D) They also raise concern about the following reported provision in HOLT 2 (discovered by election integrity attorney Paul Lehto):
"In states with automatic machine recount provisions based on winning percentage, no paper "ballots" will EVER be counted if the race is CLOSE. This provision (if it is in the bill), which seems to suggest that [b]"automatic machine recounts" can replace paper ballot counts (even when the race is close)[/b] defies logic and common sense, and appears to vitiate the entire intent of the bill!
Ron Baiman, Ph. D.
Center for Urban Research and Learning
Loyola University Chicago
Sorry Rush, an exemption for the touchscreen machine style recount is BS. It must be spelled out that said state do at least a Holt style audit of paper.
Election attorney Paul Lehto: on proprietary source code in HR 811.
. The Holt bill, while seeming to have a very broad duty on the part of state and local government officials to "disclose" source code and object code (etc) to the federal government, has very weak langage on how the local or state government officials are going to get their paws on all this source code in all jurisdictions in the first place.
Remember Chris Jennings running for House in FLorida? Remember the 18,000 votes that went missing? Lets say FL-13 happens again...I wanna complete post mortem, forget about the open/closed source code. If your equipment does a FL-13, You lose, you do not pass go, you do not collect $200. I use any tool at my disposal to open those suckers up. At that point the vendor has like.... NO Effin Proprietary RIGHTS, as to their source code. Thats the law I want.
~no Internet connections.
~Emergency ballots get counted like normal.
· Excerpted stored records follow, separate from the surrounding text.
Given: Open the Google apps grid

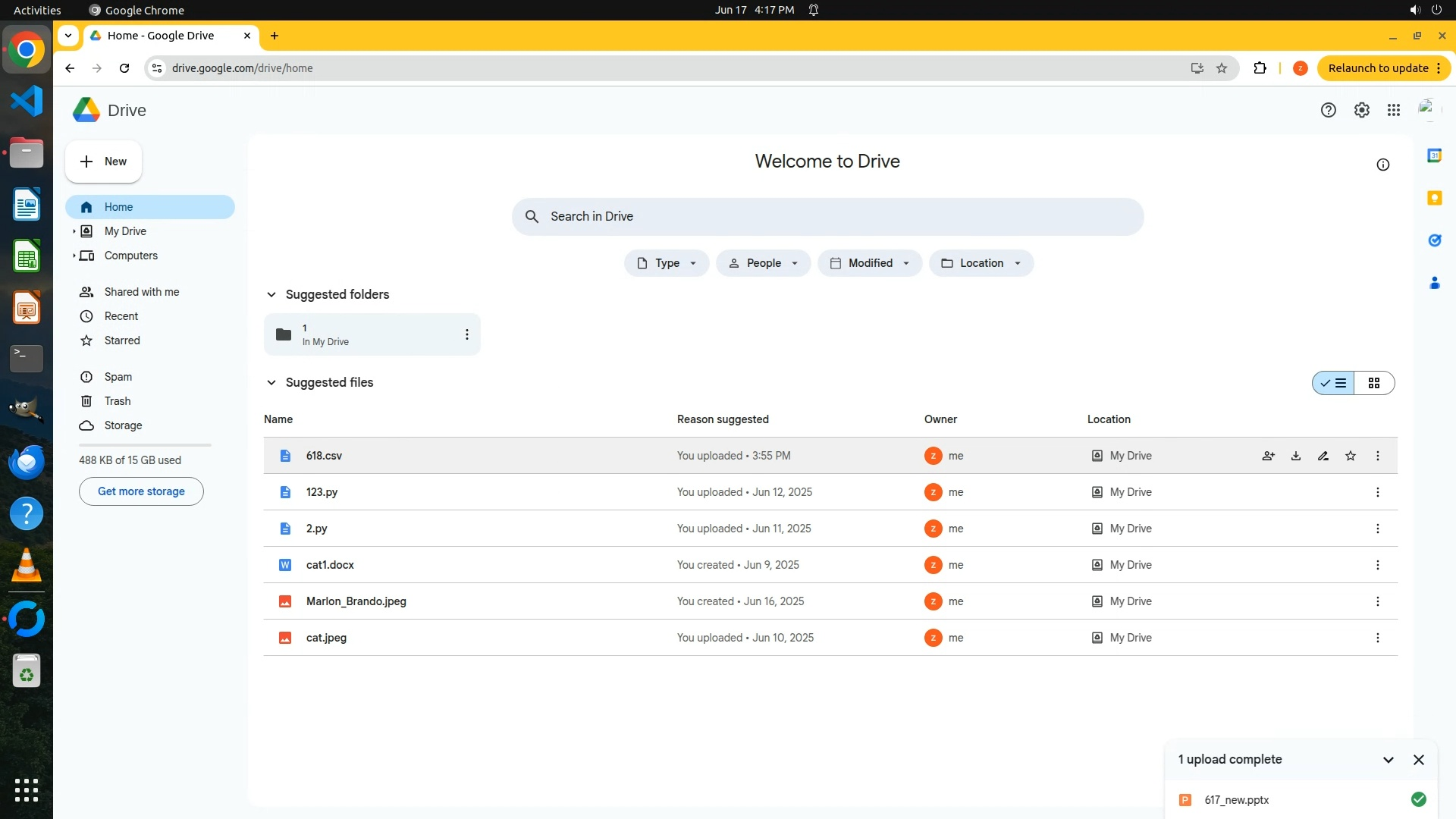Looking at the screenshot, I should [1394, 110].
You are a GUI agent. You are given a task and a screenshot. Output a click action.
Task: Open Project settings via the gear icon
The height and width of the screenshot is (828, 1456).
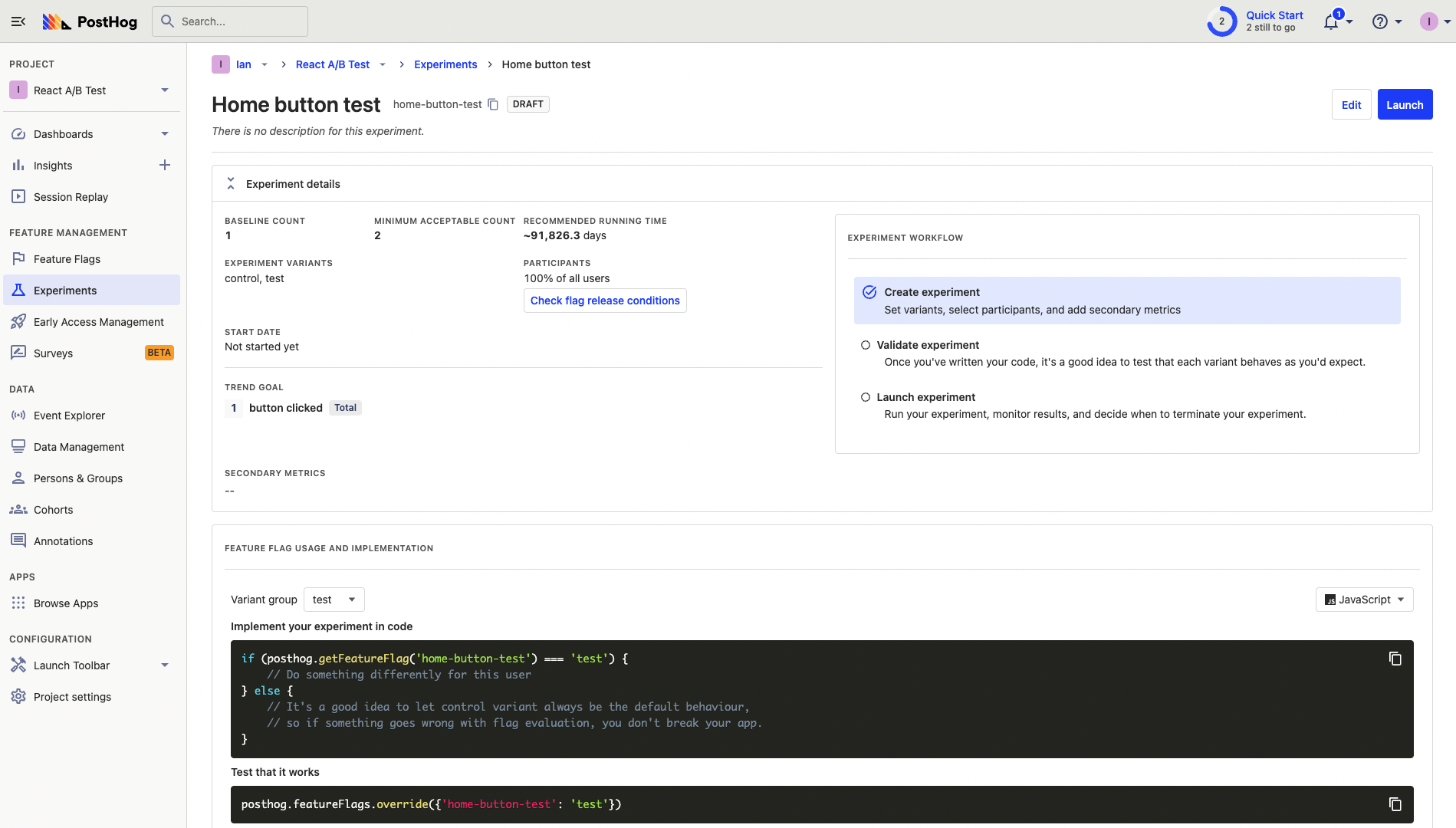point(18,696)
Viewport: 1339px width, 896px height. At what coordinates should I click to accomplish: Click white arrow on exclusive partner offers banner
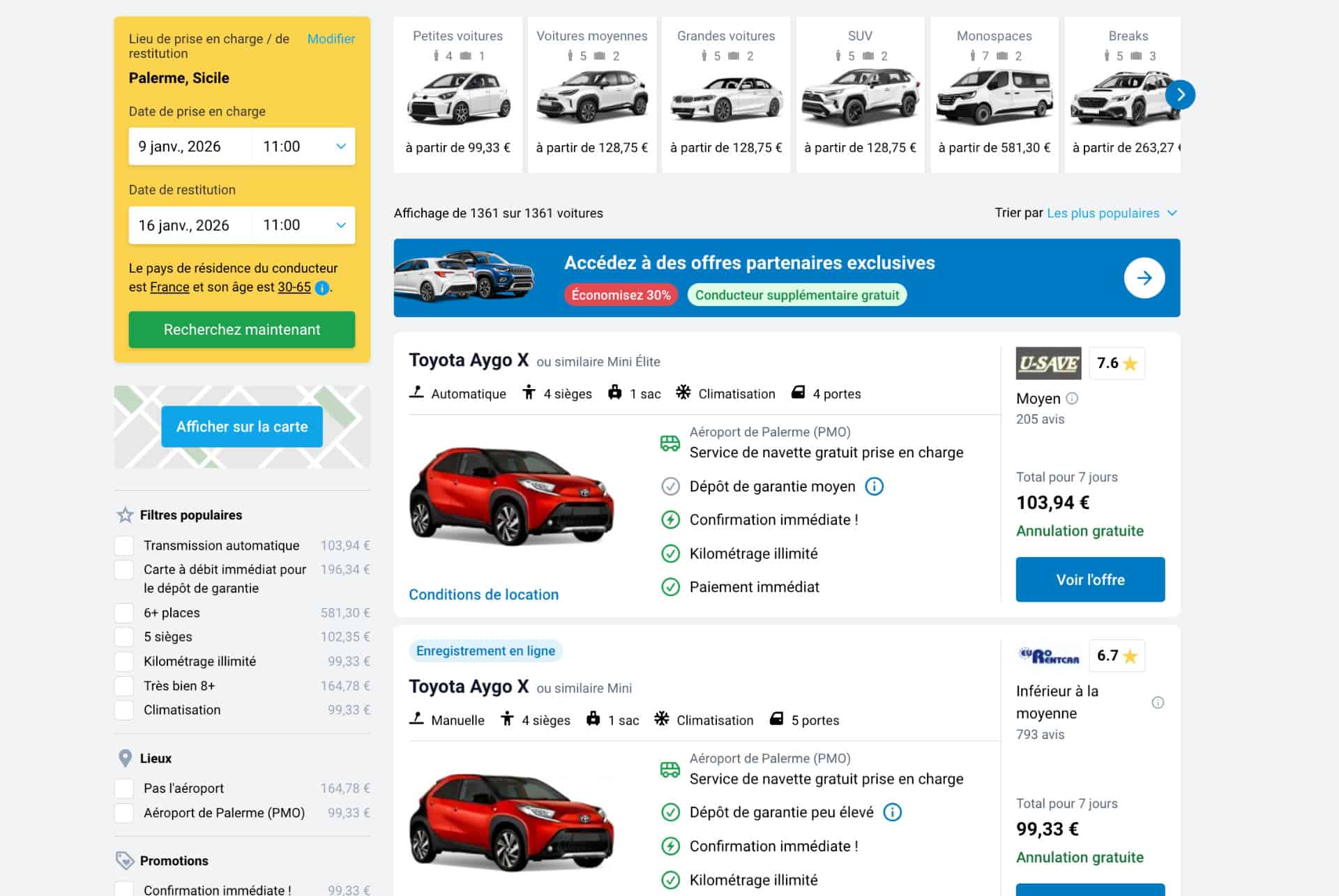tap(1144, 278)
~ No paper trail for opscans.
~ Weak language on source code.
~ No paper audit for a state auto recount, Holt says machine recount is good enough. Remember the machine recount FL-13?
I think Ms. Mulder & Mr. Holt have some more work to do. Though, if thats the best we get, I will likely support this bill, ~sigh~ .
HR 811 can be read in full here.
It is my understanding that the future of Holts new HR 811 is out of his hands, Congresswoman Juanita Millender-McDonald who chairs the Committee on House Administration (CHA) looks like she is control of any future rewrites of
HR 811. And I have been told she is not anti-DRE.